§ **Written tasks**:
A – Write out the part of the Matthew Dickman interview that begins with the words "MATTHEW DICKMAN: Worldview" and stops after the words "are absolutely free.".
B – In the Matthew Dickman interview, which album does Dickman name as his favorite right now?

An Interview with Matthew Dickman


MATTHEW SHERLING: What is your favorite meal & why?

MATTHEW DICKMAN: One of my favorite meals is a grilled cheese sandwich and tomato soup. My twin brother, Michael Dickman, and fellow poet Carl Adamshick used to order that classic at a wonderful bar in Portland called Cassidy's when Carl worked downtown . . . it is a perfect meal!

MS: What is currently your favorite album?

MATTHEW DICKMAN: My favorite album right now is 10,000 Maniacs "In My Tribe" (don't judge me!).

MS: If you could wrap up your worldview in one sentence, what would it be?

MATTHEW DICKMAN: Worldview (at the moment) = "Lispector"

MS: How long have you been writing poetry and what draws you toward it?

MATTHEW DICKMAN: I have been writing poetry since High School. That's about twenty years. One of the things that draws me to poetry is that through poetry (through art) I better understand myself, I better understand the world I live in. It's also fucking awesome making something out of nothing! When we sit down (or stand up!) with a pen and a blank page it's one of the only moments when we are absolutely free.

§ **Dataset records**:
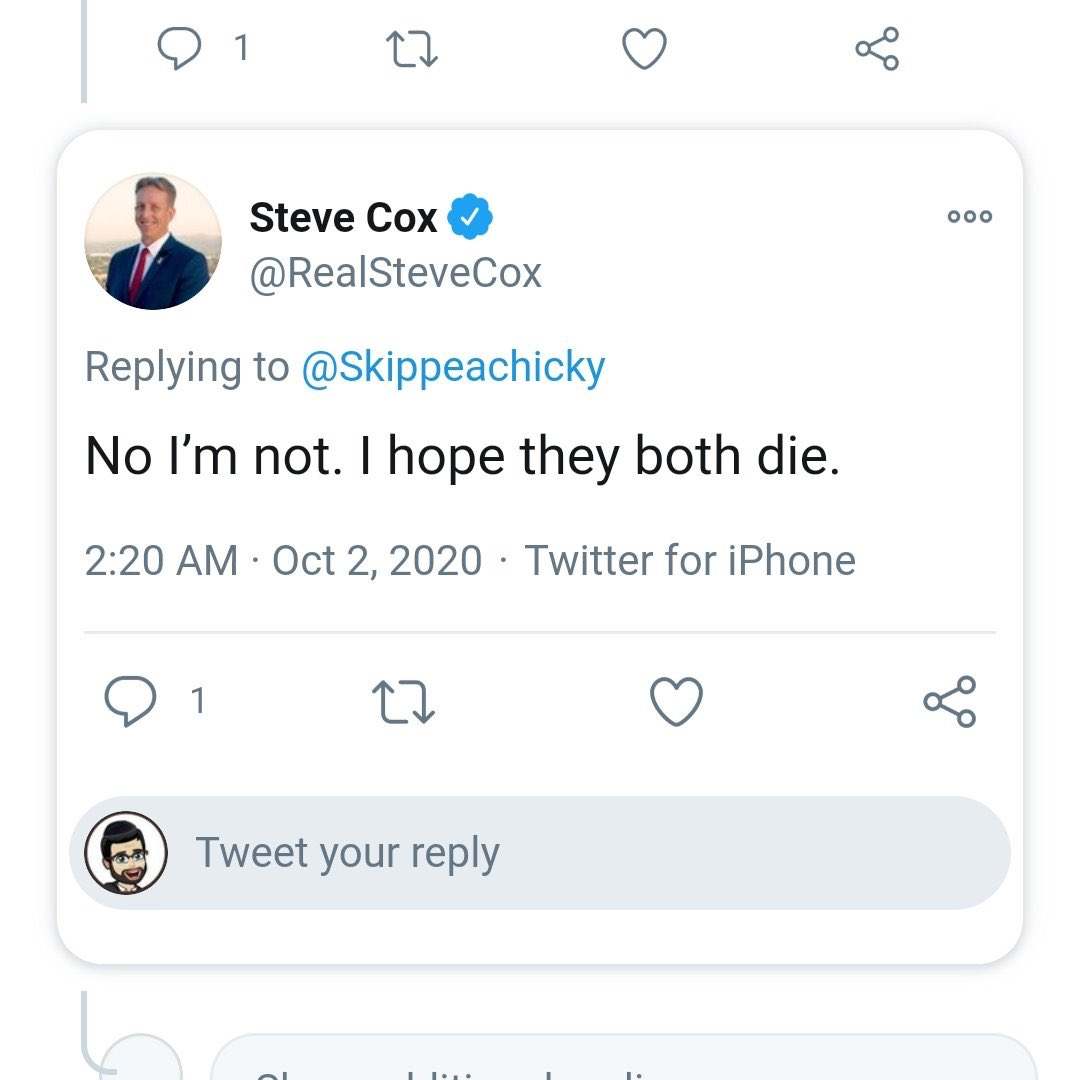Like the Steve Cox tweet
Screen dimensions: 1080x1080
676,701
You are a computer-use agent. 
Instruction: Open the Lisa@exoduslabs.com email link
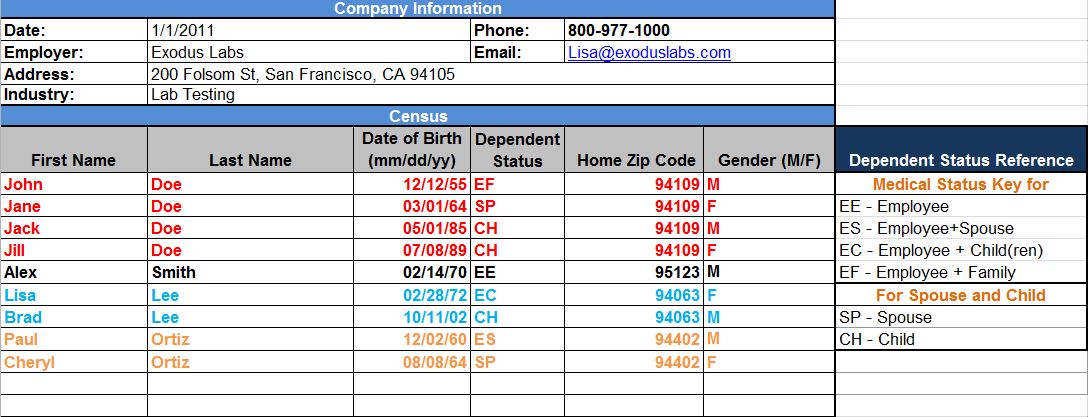[649, 53]
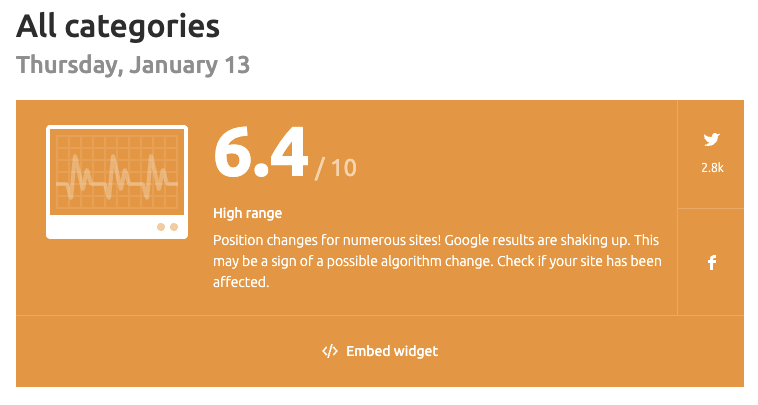The height and width of the screenshot is (405, 758).
Task: Click the Twitter bird share icon
Action: (711, 139)
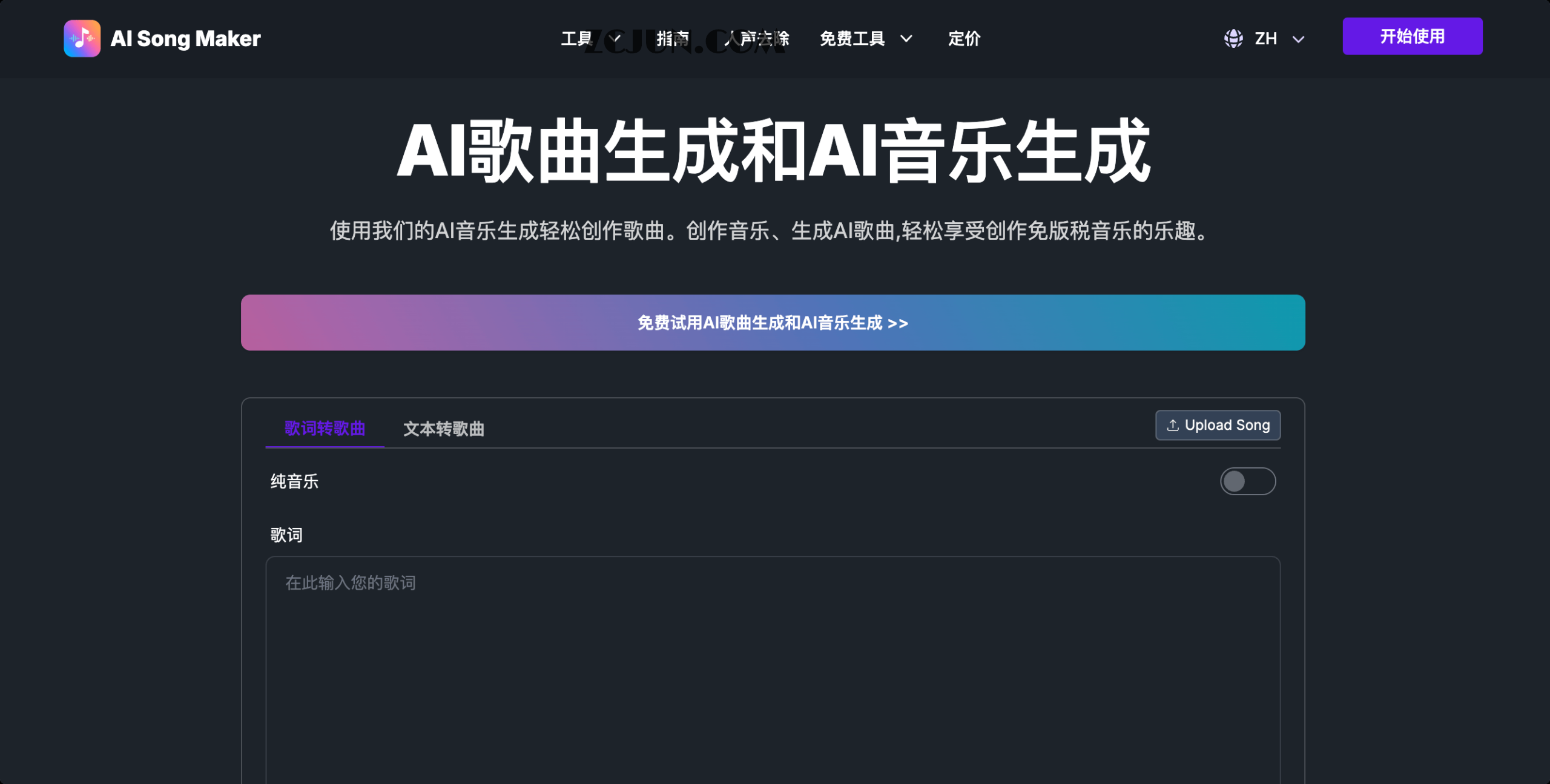Switch to the 文本转歌曲 tab
Screen dimensions: 1550x784
tap(443, 429)
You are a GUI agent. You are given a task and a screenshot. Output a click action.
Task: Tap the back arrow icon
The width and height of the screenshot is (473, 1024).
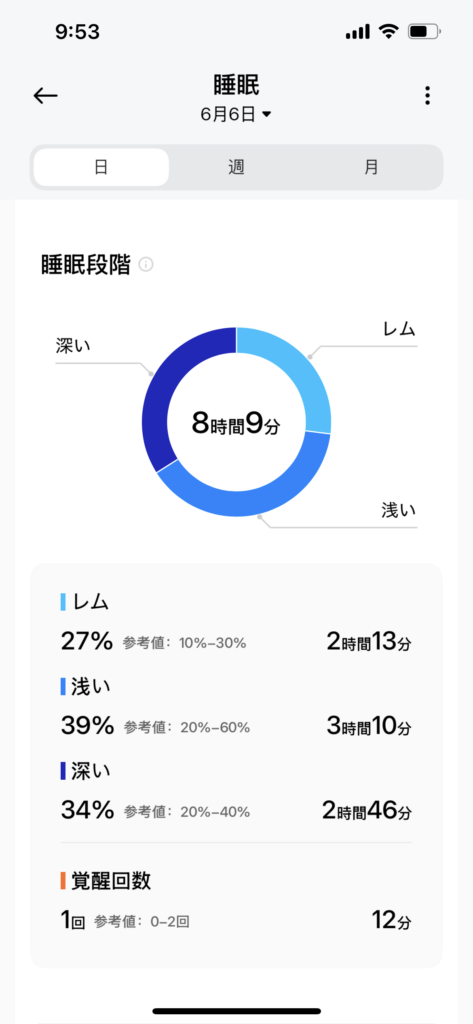(x=46, y=96)
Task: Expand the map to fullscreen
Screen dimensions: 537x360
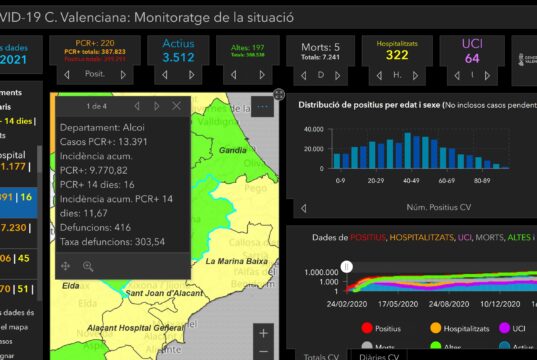Action: click(x=279, y=94)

§ **Outputs for the tasks**:
A –
MATTHEW DICKMAN: Worldview (at the moment) = "Lispector"

MS: How long have you been writing poetry and what draws you toward it?

MATTHEW DICKMAN: I have been writing poetry since High School. That's about twenty years. One of the things that draws me to poetry is that through poetry (through art) I better understand myself, I better understand the world I live in. It's also fucking awesome making something out of nothing! When we sit down (or stand up!) with a pen and a blank page it's one of the only moments when we are absolutely free.

B – 10,000 Maniacs "In My Tribe"